To me, looking at this in isolation an interview has a type (string) and a collection (0..n) of skill outcomes.  A skill outcome has a type (string) and presumably some sort of mark_out_of_ten (int).  This would suggest that there are three classifiers (Interview, Skill and Outcome), ignoring of course the interviewee side of the model.

bruce

peter king

  • EA User
  • **
  • Posts: 20
  • Karma: +0/-0
    • View Profile
Re: Do you guys review diagrams?
« Reply #6 on: November 16, 2009, 03:24:44 pm »
Hi Friend,

My appologies for misunderstanding question, typically review means finding errors... however thanks for clarififcation and fixing the issues that makes the diagram complicated!

Thanks

Geert Bellekens

  • EA Guru
  • *****
  • Posts: 13523
  • Karma: +574/-33
  • Make EA work for YOU!
    • View Profile
    • Enterprise Architect Consultant and Value Added Reseller
Re: Do you guys review diagrams?
« Reply #7 on: November 16, 2009, 06:10:41 pm »
I can't see the diagram in question because it is blocked by our internet filter  :(, but I think the issue here is something that in general surfaces a lot.
The question here is whether to create a new subclass for each type, or provide a more general class with a type attribute of some kind.
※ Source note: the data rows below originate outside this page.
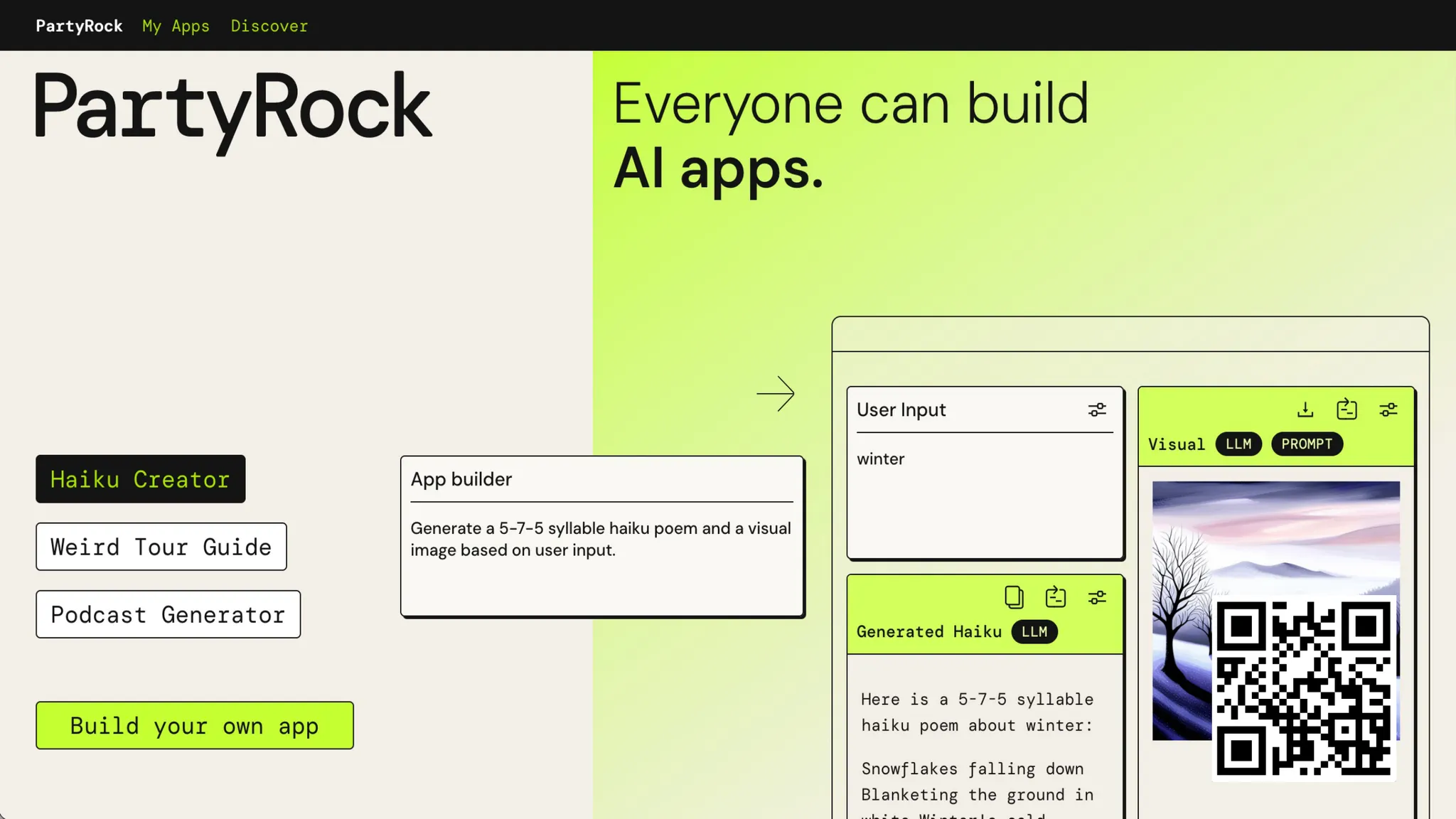
Task: Click Build your own app button
Action: click(195, 726)
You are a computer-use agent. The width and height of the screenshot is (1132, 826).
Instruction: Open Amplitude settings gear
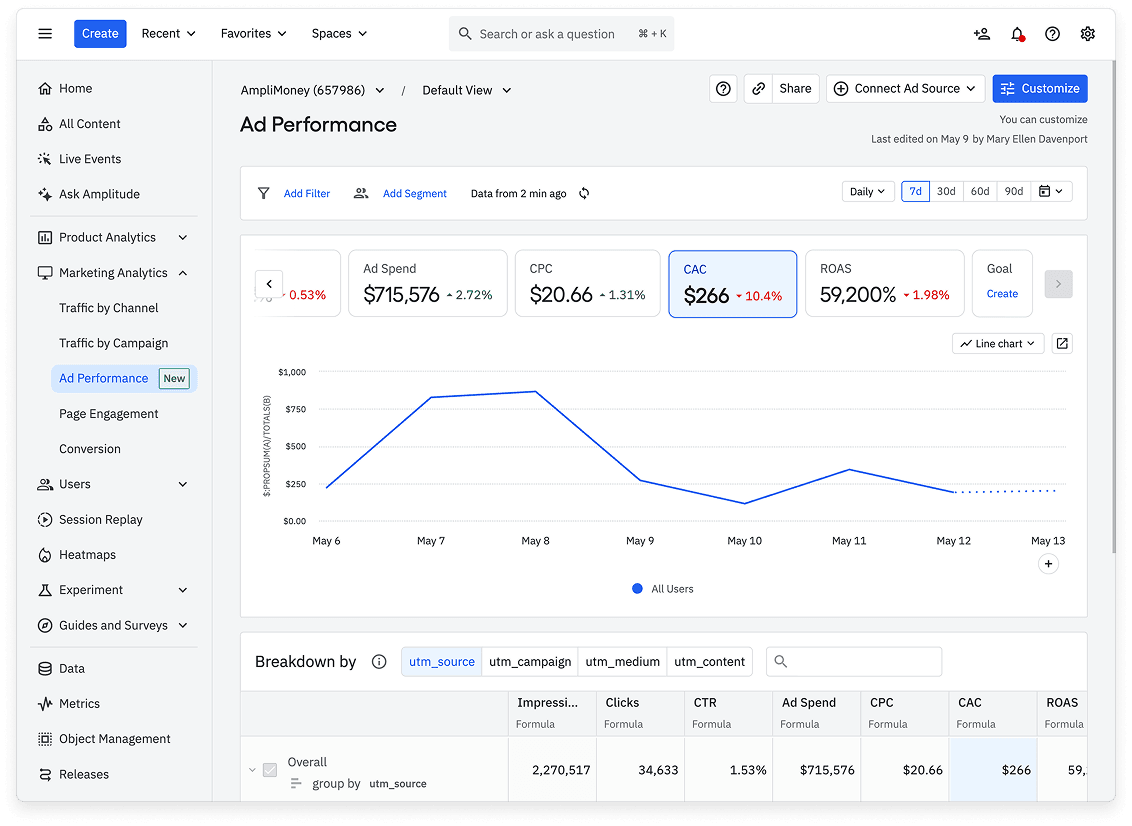(x=1087, y=33)
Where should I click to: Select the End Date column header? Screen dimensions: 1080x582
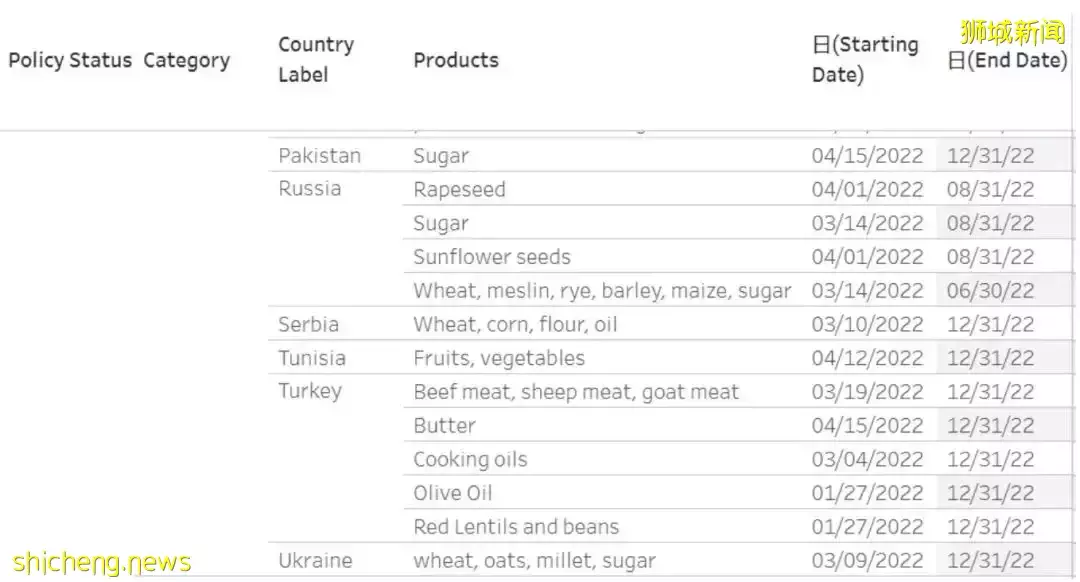coord(1007,60)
Unfortunately there is no general rule to follow, it all depends on the specific circumstances of your design.

Reasons for making different subclasses include
  • The different types have a different behaviour
  • The different types are used differently. If you see that you have a lot of operations with an implementation that hase a swith-case statement on the subtype of the class then it might be better to design them as subclasses. This allows you to create overloaded operations that only process one specific subtype of the class.

Reasons for using the a type attribute (or an association to a type class) include
  • The nature of the subtypes is dynamic -> you need to be able to create new subtypes at runtime.
  • The subtype of the class is only a classification, the behavior of the different subtypes is pretty much the same.
  • You expect a lot of different subtypes

Even when some subtypes have a different behavior from others, you might want to choose for the "type attribute" solution.
If this is the case it would probably be best to create a "type" class: like that defines the type of the class (because it has an association to it) and also defines the different aspects of its behavior.

Usually in things like this the behavior of the different subtype can be divided in some categories: a set of types uses behavior "A" where another set uses behavior "B". If this is the case you might want to look at the Strategy pattern on how to achieve this.

But as Bruce already said, there is indeed no way for us the know which of these choices is best for you without knowing the whole context. The only thing we could do is review the diagram on the formal UML rules. Everything else depends on the the context.